Huachicol corrompe la política
Por Rebeca Solano
Las ganancias obtenidas por el robo y contrabando de combustible no solo fortalecen las operaciones del crimen organizado, sino que también son utilizadas para financiar campañas políticas, influir en medios de comunicación y sobornar a funcionarios en México, de acuerdo con un informe de la Red de Control de Delitos Financieros (FinCEN) del Departamento del Tesoro de Estados Unidos.
El reporte señala que organizaciones como el Cártel de Jalisco Nueva Generación (CJNG) y el Cártel de Sinaloa destinan recursos provenientes del mercado ilícito de hidrocarburos para favorecer la elección de políticos que posteriormente protegen sus intereses, lo que les permite colocar aliados en puestos estratégicos del gobierno y facilitar operaciones de contrabando y lavado de dinero.
El documento describe el esquema conocido como «huachicol fiscal», el cual consiste en importar combustible desde Estados Unidos evadiendo el pago del Impuesto Especial sobre Producción y Servicios (IEPS). Para ello, empresas fachada adquieren combustible en Texas y lo introducen a México mediante documentación falsa, declarándolo como aceites residuales, lubricantes, aditivos o desechos peligrosos, presuntamente con apoyo de actos de corrupción en las aduanas.
Una vez en territorio mexicano, el combustible es almacenado en instalaciones controladas por organizaciones criminales y distribuido a través de gasolineras utilizadas como fachada y puntos de venta clandestinos conocidos como «cachimbas».

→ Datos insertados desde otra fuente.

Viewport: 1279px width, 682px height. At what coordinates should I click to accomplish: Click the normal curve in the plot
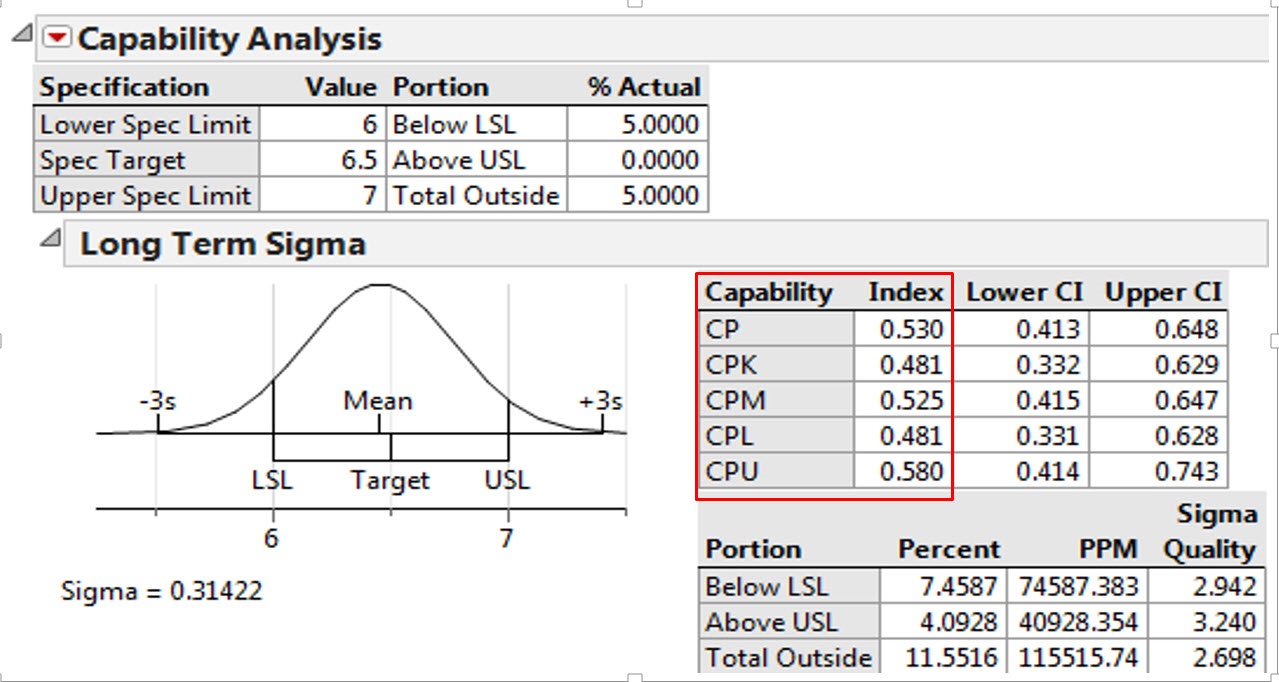point(380,285)
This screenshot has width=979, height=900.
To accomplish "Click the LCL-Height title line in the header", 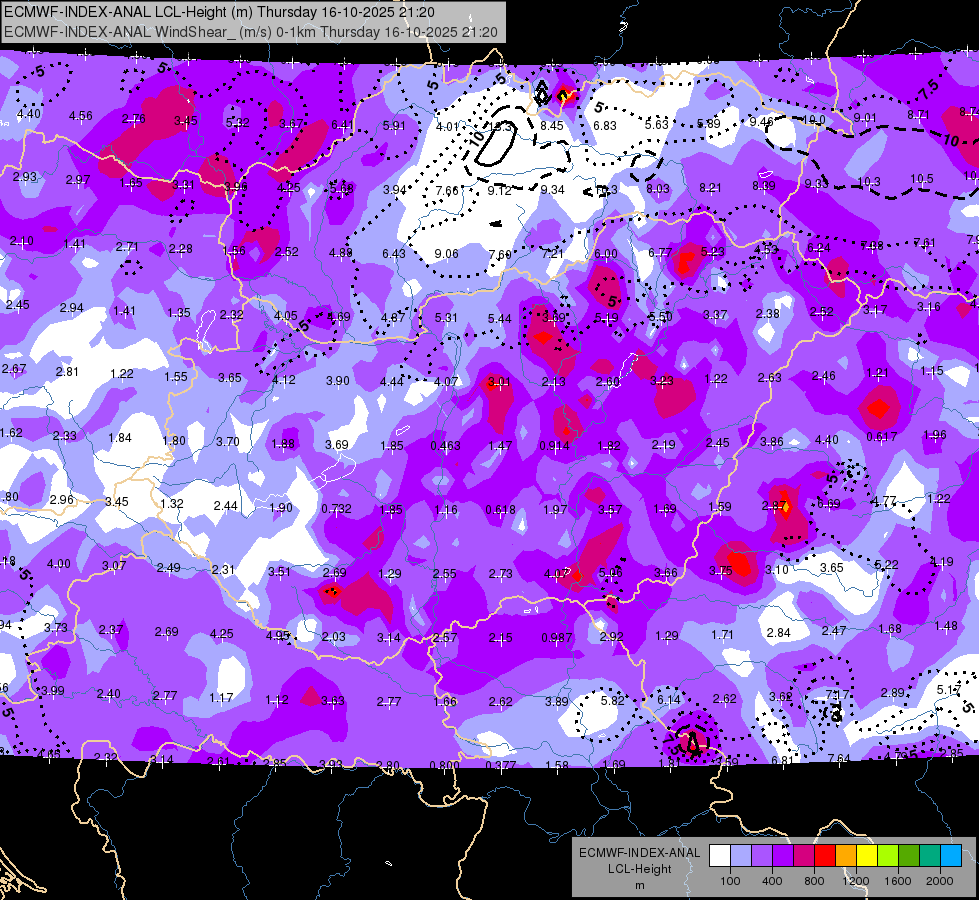I will point(220,12).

Según estimaciones citadas por FinCEN, entre una cuarta parte y una tercera parte del combustible comercializado en México proviene de este mercado ilícito.
El informe también detalla que los grupos criminales utilizan transferencias internacionales, criptomonedas estables (stablecoins) y depósitos en efectivo para mover recursos hacia proveedores en Estados Unidos, y posteriormente lavan el dinero mediante la compra de inmuebles, vehículos de lujo, joyería y otros activos.
Como parte de las acciones emprendidas en junio de 2026, el gobierno estadounidense sancionó a presuntos operadores financieros vinculados con estas redes, entre ellos Oscar Guillermo Juraidini Silva, identificado como supuesto operador financiero del CJNG, así como J. Refugio Ruiz Villagómez, presuntamente relacionado con las empresas Jomadi Logistics & Cargo y Ahavat Logistics Solution, señaladas por mover millones de dólares mediante operaciones ligadas al ingreso ilegal de combustible a México.
Para FinCEN, el contrabando de combustible se ha convertido en una de las principales fuentes de financiamiento de los cárteles, además de fortalecer redes de corrupción, lavado de dinero e infiltración política en ambos lados de la frontera.